Snowflake: Query Acceleration Service — The Warehouse Booster

To Nha Notes | March 8, 2023, 2:20 p.m.

The Query Acceleration Service (QAS) is now generally available to all Snowflake Accounts — Enterprise edition and up. It is a feature that allows Snowflake virtual warehouses to have essentially boundless amount of resources as it needs to accelerate parts of queries.

What is Query Acceleration Service?

It’s a common situation where a virtual warehouse takes workloads of varying sizes. Let’s say in a virtual warehouse, most queries finishes in about 10 minutes, some takes 30 minutes, and other much heavier queries takes hours to complete. Usually these heavy queries involves scanning large amounts of data and the warehouse resources are just not enough to handle it. In these situations you can increase the warehouse size, however that would automatically double the warehouse cost. The size increase may not even be a good idea in this case given that most of its workload is only light.

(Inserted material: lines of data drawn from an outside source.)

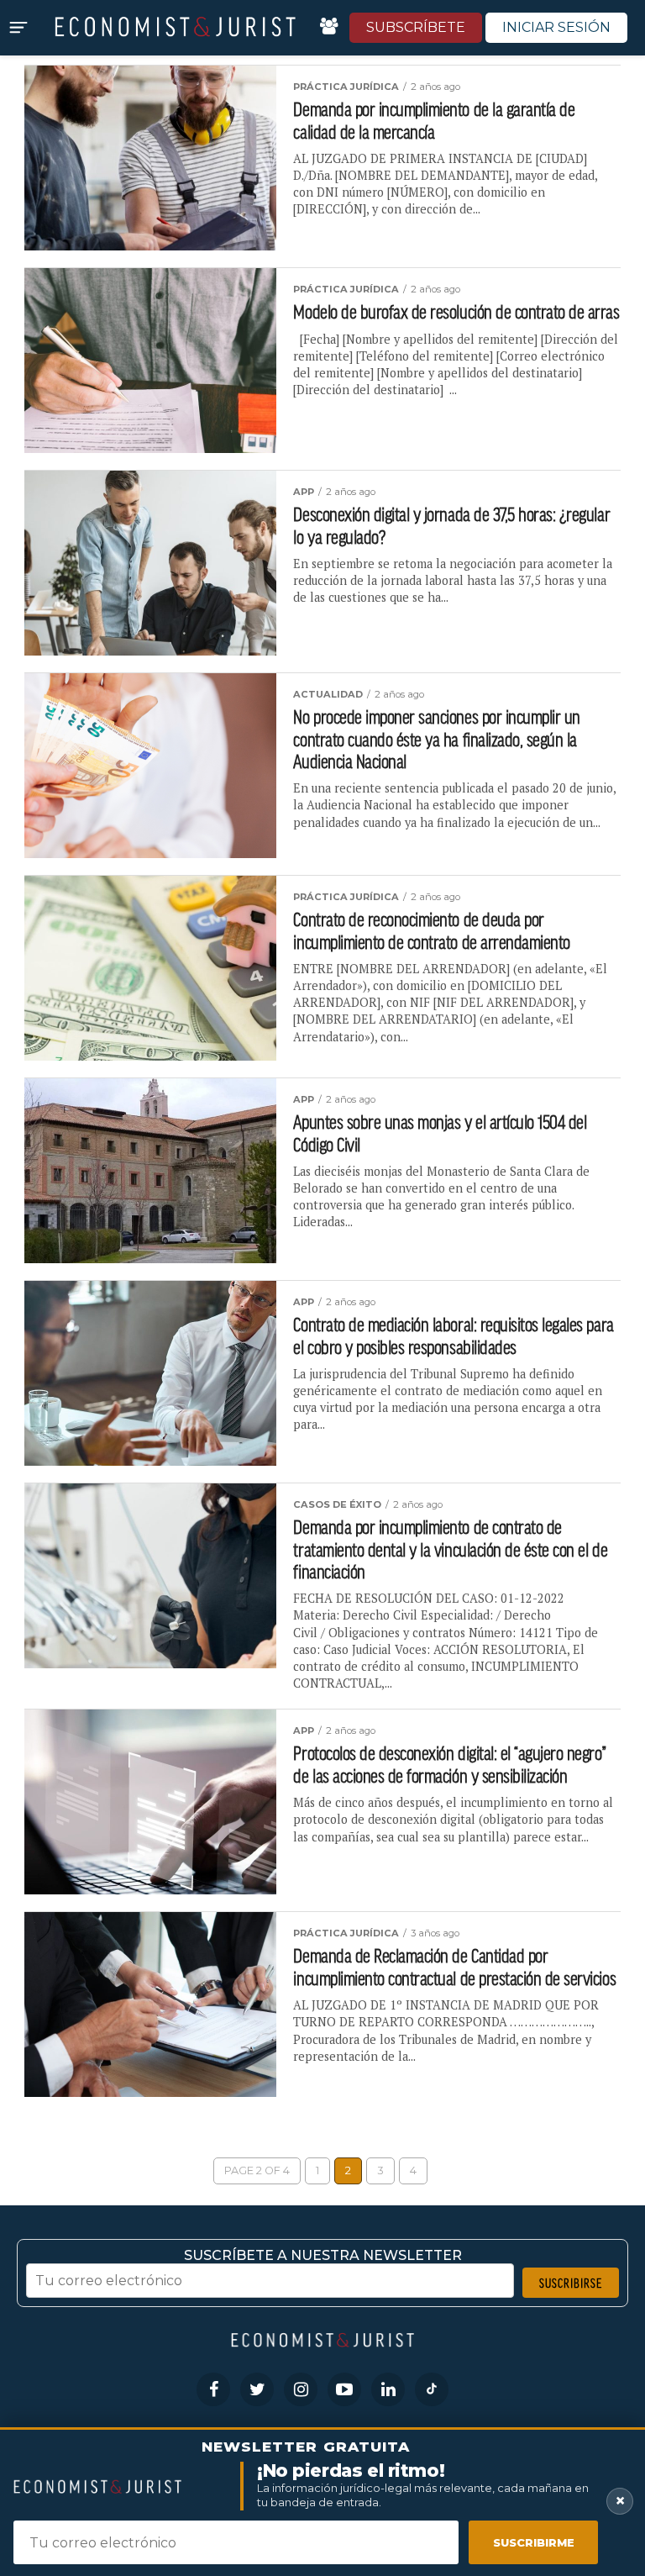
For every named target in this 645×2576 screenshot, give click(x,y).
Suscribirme (533, 2542)
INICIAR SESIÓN (556, 27)
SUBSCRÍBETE (415, 27)
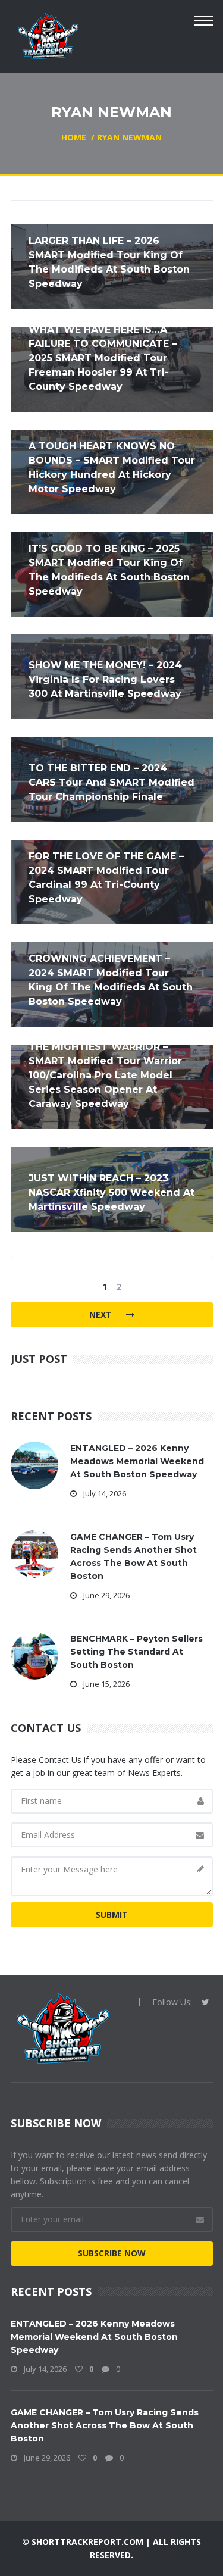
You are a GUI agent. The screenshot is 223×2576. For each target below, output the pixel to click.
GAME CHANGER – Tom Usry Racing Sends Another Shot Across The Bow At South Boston (105, 2425)
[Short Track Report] (48, 34)
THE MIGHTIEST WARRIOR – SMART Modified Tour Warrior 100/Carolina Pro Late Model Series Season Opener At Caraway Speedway (105, 1075)
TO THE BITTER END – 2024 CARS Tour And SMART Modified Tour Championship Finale (111, 782)
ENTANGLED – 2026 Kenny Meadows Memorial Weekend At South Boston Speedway (137, 1461)
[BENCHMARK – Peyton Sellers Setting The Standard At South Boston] (34, 1654)
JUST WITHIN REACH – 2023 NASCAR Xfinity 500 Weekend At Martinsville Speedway (111, 1192)
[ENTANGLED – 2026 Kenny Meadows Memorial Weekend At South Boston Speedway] (34, 1464)
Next (101, 1314)
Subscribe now (112, 2253)
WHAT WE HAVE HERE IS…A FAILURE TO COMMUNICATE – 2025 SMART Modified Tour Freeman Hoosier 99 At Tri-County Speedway (103, 358)
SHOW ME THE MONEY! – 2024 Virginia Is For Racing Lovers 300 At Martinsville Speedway (105, 679)
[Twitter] (205, 2002)
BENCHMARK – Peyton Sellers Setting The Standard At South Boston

QAS is there so that virtual warehouses can temporarily borrow additional resources when required granting it the flexibility to expand and have as many resources as it needs. The best part is, there is no manual intervention required from the users. It just need to be enabled once and you’re good to go.

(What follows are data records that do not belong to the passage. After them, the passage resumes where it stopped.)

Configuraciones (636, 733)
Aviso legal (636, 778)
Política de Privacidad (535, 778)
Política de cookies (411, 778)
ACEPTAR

Enabling Query Acceleration Service

It’s as simple as setting the warehouse parameter ENABLE_QUERY_ACCELERATION to true.

-- Upon warehouse creation
create warehouse my_warehouse
  ENABLE_QUERY_ACCELERATION = true;

-- Enable on an existing warehouse
alter warehouse my_warehouse
  set ENABLE_QUERY_ACCELERATION = true;

With great power, comes great cost.” Query acceleration service can increase the cost depending on how much resources is leased by the warehouse. So, how do we control it?

Scale Factor

You can set the maximum scale factor for leasing compute resources by setting a value on QUERY_ACCELERATION_MAX_SCALE_FACTOR warehouse parameter. The value set into this will be the multiplier of the current warehouse size. To explain that further, below are different sizes of a virtual warehouse and their respective amount of servers / processors.

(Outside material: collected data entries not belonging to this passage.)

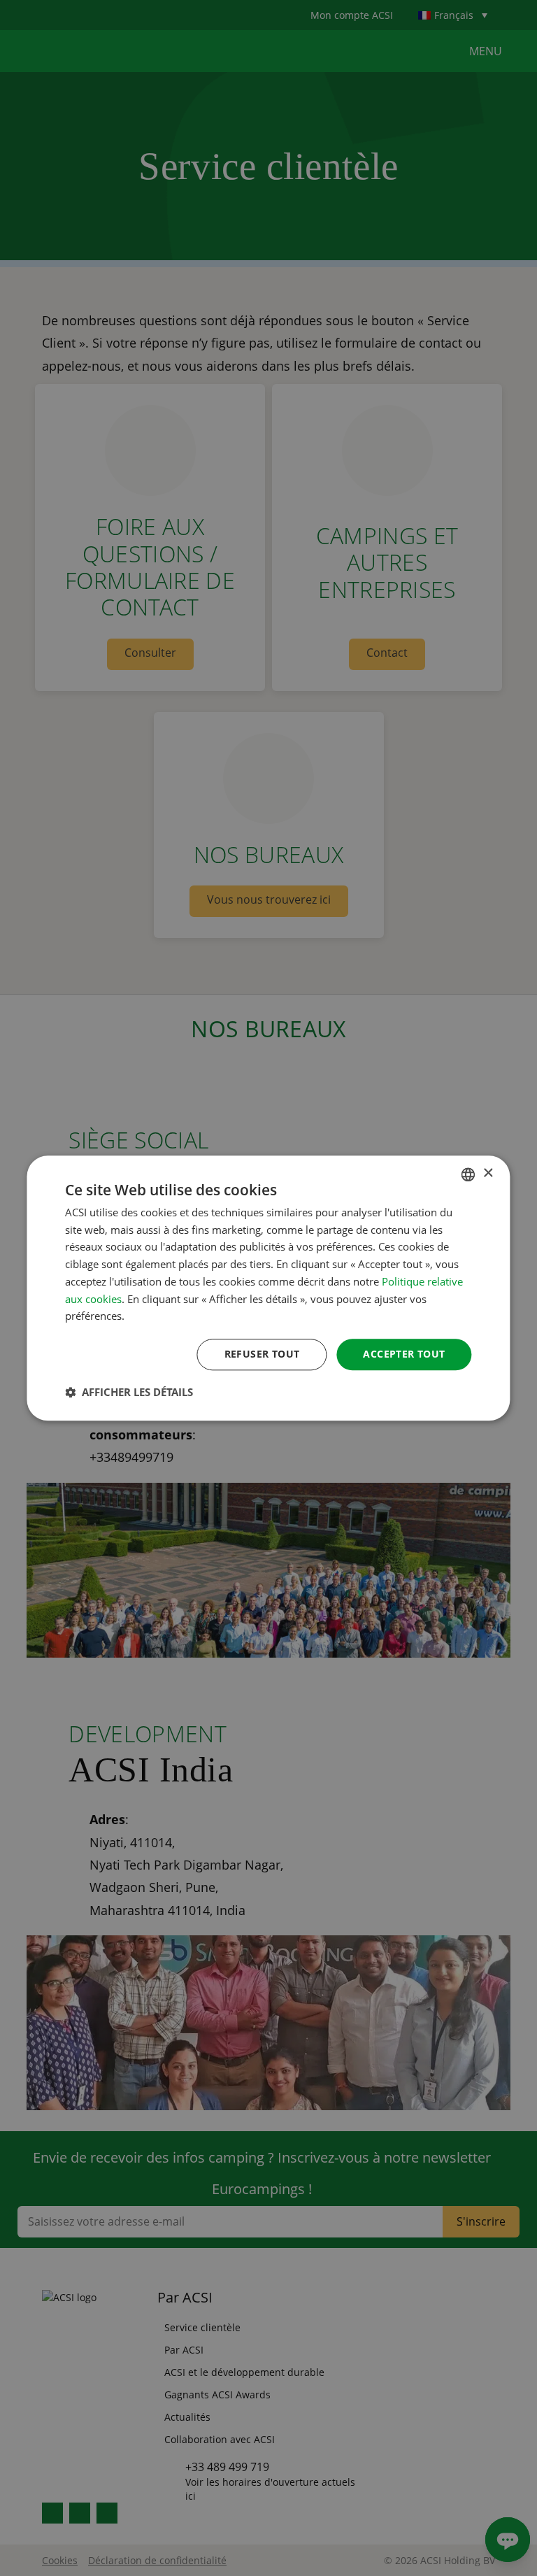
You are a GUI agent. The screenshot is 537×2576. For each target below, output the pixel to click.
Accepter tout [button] (404, 1353)
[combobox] (468, 1174)
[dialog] (268, 1288)
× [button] (487, 1173)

Setting the QUERY_ACCELERATION_MAX_SCALE_FACTOR to 8 on an XL warehouse will grant it 16x8 or 128 servers ready to be used for its processing needs, similar to what a 4XL warehouse have. The difference in this case however is that the warehouse have the flexibility to scale up and down between XL to 4XL depending on what is required by the query.

Setting the Scale Factor

-- Upon warehouse creation
create warehouse my_warehouse
  ENABLE_QUERY_ACCELERATION = true
  QUERY_ACCELERATION_MAX_SCALE_FACTOR = <num>;

-- Modifying an existing QAS enabled warehouse
alter warehouse my_warehouse
  set QUERY_ACCELERATION_MAX_SCALE_FACTOR = <num>;

This parameter accepts a value from 0 to 100. Setting it to 0 eliminates the limit and allows queries to lease as many resources as necessary and as available to service the query. If the QUERY_ACCELERATION_MAX_SCALE_FACTOR parameter is not defined on a QAS-enabled warehouse, it will by default have a scale factor of 8.

It is important to remember that this parameter only sets the upper limit of resources for a warehouse. It will not always be maximized — Snowflake decides and will use only what’s necessary.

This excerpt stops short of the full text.